Смысл является той каменной оградой, за которую мы не можем выйти, которую мы должны, скорее, принять: этот последний смысл мы должны принять, потому что мы не можем спрашивать дальше потому что попытка ответить на вопрос о смысле бытия всегда предполагает бытие смысла. Короче говоря, человеческая вера в смысл является трансцендентальной категорией в смысле Канта. Со времен Канта нам известно, что некоторым образом бессмысленно задавать вопрос о категориях пространства и времени просто потому, что мы не можем мыслить, а следовательно, и задавать вопрос, не предполагая существования времени и пространства. Точно так же человеческое бытие всегда есть бытие, направляемое смыслом, даже если самому человеку об этом неведомо: всегда есть определенное пред-знание смысла, и предчувствие смысла лежит в основе того, что в логотерапии называется "стремлением к смыслу". Хочет он того или нет, признает он это или нет, но человек, пока он дышит, всегда верит в смысл. Даже самоубийца верит в смысл, если не в смысл жизни, ее продолжения, то в смысл смерти. Если бы он действительно не верил ни в какой смысл, абсолютно ни в какой он не смог бы пошевелить и пальцем и тем самым покончить с собой.
[1] Достоинство присуще человеку не в силу ценности, которой он еще может обладать, но в силу ценности, которую он уже осуществил.
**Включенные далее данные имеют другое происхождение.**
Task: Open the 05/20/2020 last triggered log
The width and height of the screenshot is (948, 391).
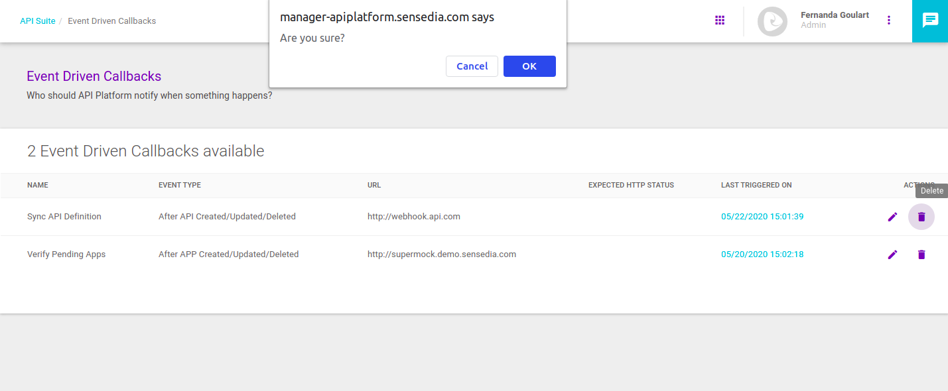Action: (x=762, y=254)
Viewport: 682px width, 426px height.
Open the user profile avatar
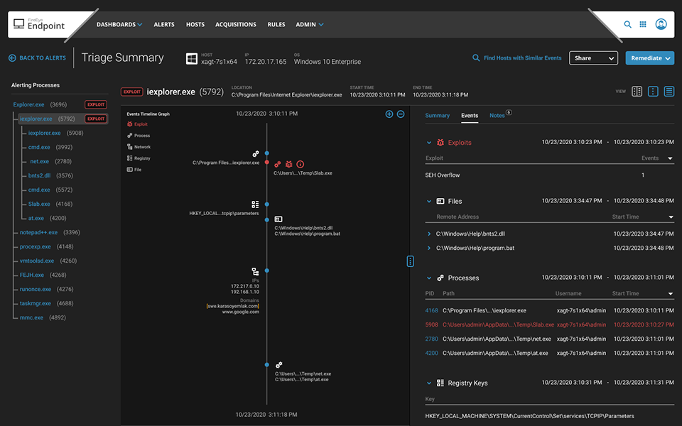click(x=661, y=24)
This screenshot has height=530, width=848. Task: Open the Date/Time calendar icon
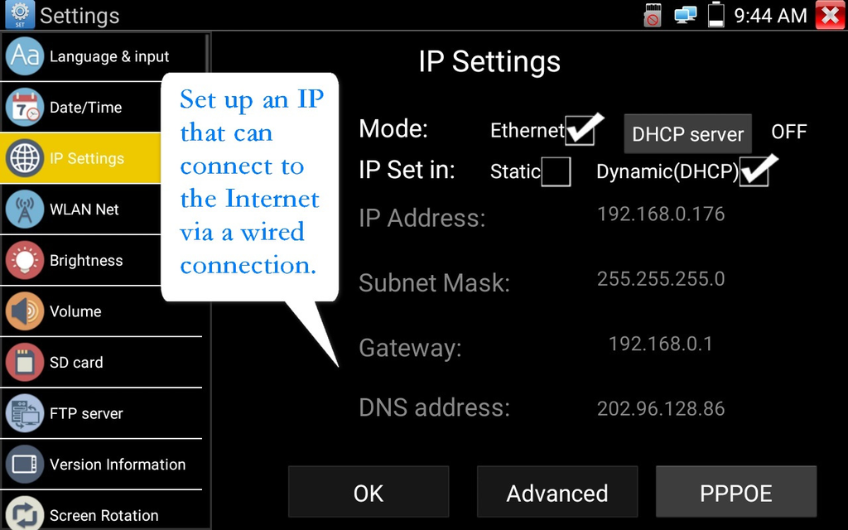point(25,108)
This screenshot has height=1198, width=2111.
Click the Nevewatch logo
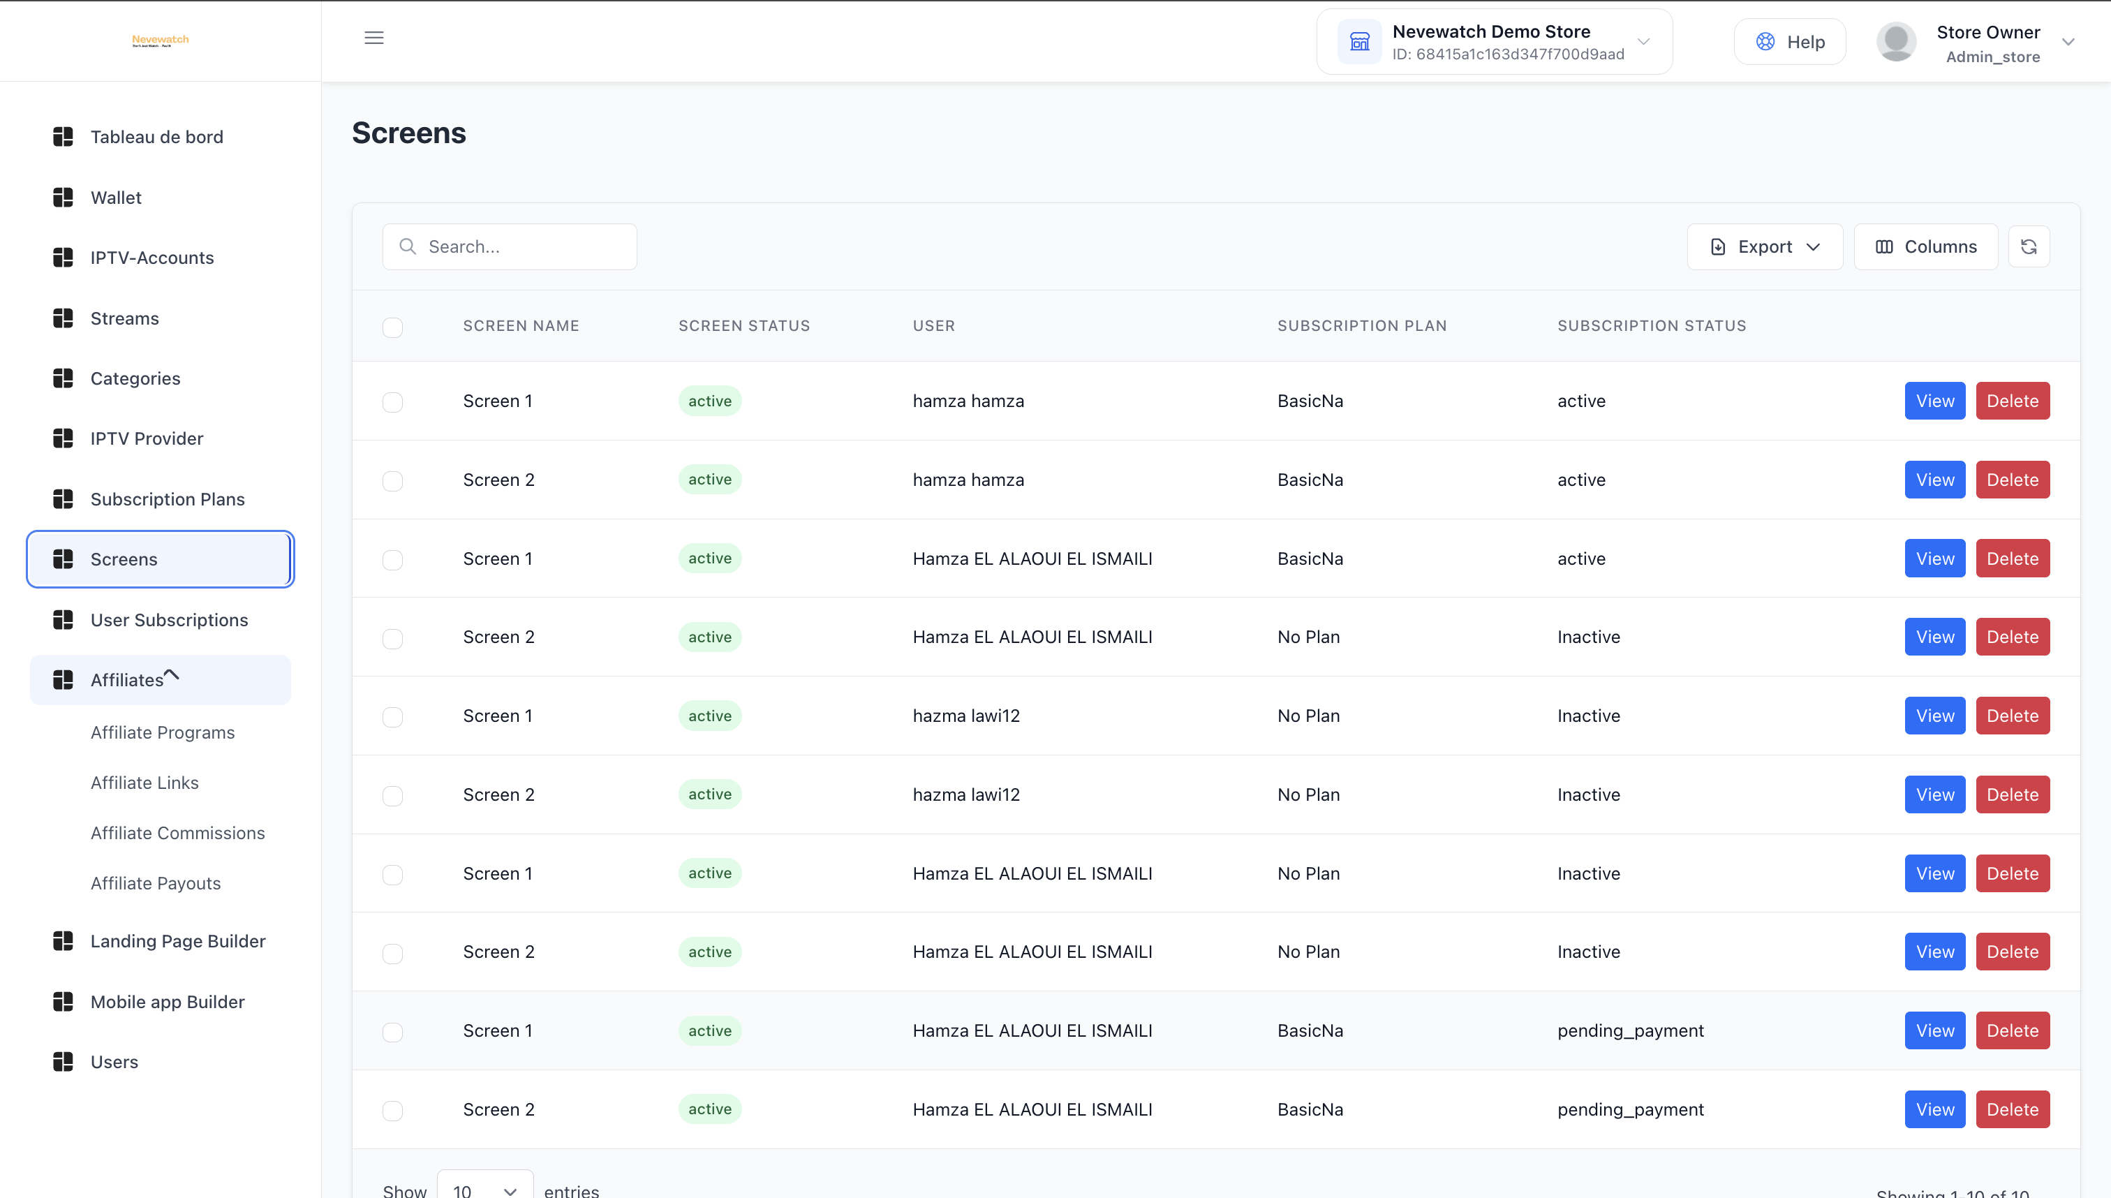coord(160,40)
Поэтому достоинство он, естественно, уже никак не может потерять. Оно и заставляет нас уважать старость которая уже осуществила ценности! Но не всех нас: это не относится к той молодежи, которая не знает уважения к старости, не в последнюю очередь потому, что старость пытается сегодня выглядеть как можно моложе и таким образом превращает себя в посмешище. К сожалению, молодежь, не уважающая старость, достигнув старости, будет лишена самоуважения, и ее будет мучить возрастное чувство неполноценности.
[2] "После шока я забывала все, даже мой адрес но не навязчивые представления".
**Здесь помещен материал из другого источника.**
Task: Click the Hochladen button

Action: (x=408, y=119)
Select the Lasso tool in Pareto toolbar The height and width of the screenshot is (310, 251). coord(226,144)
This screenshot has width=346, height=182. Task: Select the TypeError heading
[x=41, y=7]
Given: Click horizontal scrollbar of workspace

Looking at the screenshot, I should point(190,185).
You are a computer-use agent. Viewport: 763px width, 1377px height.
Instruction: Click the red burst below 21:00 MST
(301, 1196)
[3] Сравните, что пишет Берингер: "При определенных обстоятельствах, именно благодаря смягчению болезни или уничтожению ее симптомов, может наступать даже возврат к прежним качествам личности, может возобновляться работа совести и ответственности, бывшая ранее, под бременем психоза, невозможной. Мой опыт говорит о том, что способность принимать решения может после лейкотомии не уменьшиться, но, наоборот, увеличиться... Всеохватывающая и сознающая себя инстанция "я", которая под влиянием психоза или непрерывно тянущихся ананкастических состояний была скована и утратила способность действовать, благодаря смягчению болезненных симптомов как бы высвобождается... Оставшаяся здоровой часть человека снова достигает самоосуществления, которое было невозможно под властью болезни" (Medizinische Klinik 44, 1949, S. 854-856).
[4] Конечно, столь же правомерно говорить здесь не об "уровнях" бытия, но о его "измерениях". Поскольку духовное измерение впервые появляется у человека и присуще только ему одному, оно является измерением собственно человеческого существования. Если же человека спроецировать из пространства духовного, в котором он действительно "есть", на чисто душевную или вообще телесную плоскость, то в жертву приносится не просто одно из измерений, но собственно человеческое измерение. Ср. у Парацельса: "Лишь вершины человека это человек".
[5] В конечном счете, можно сказать, что религия или вера в смысл есть радикализация "стремления к смыслу" в той мере, в какой речь идет о "стремлении к конечному смыслу" или даже о "стремлении к сверх-смыслу".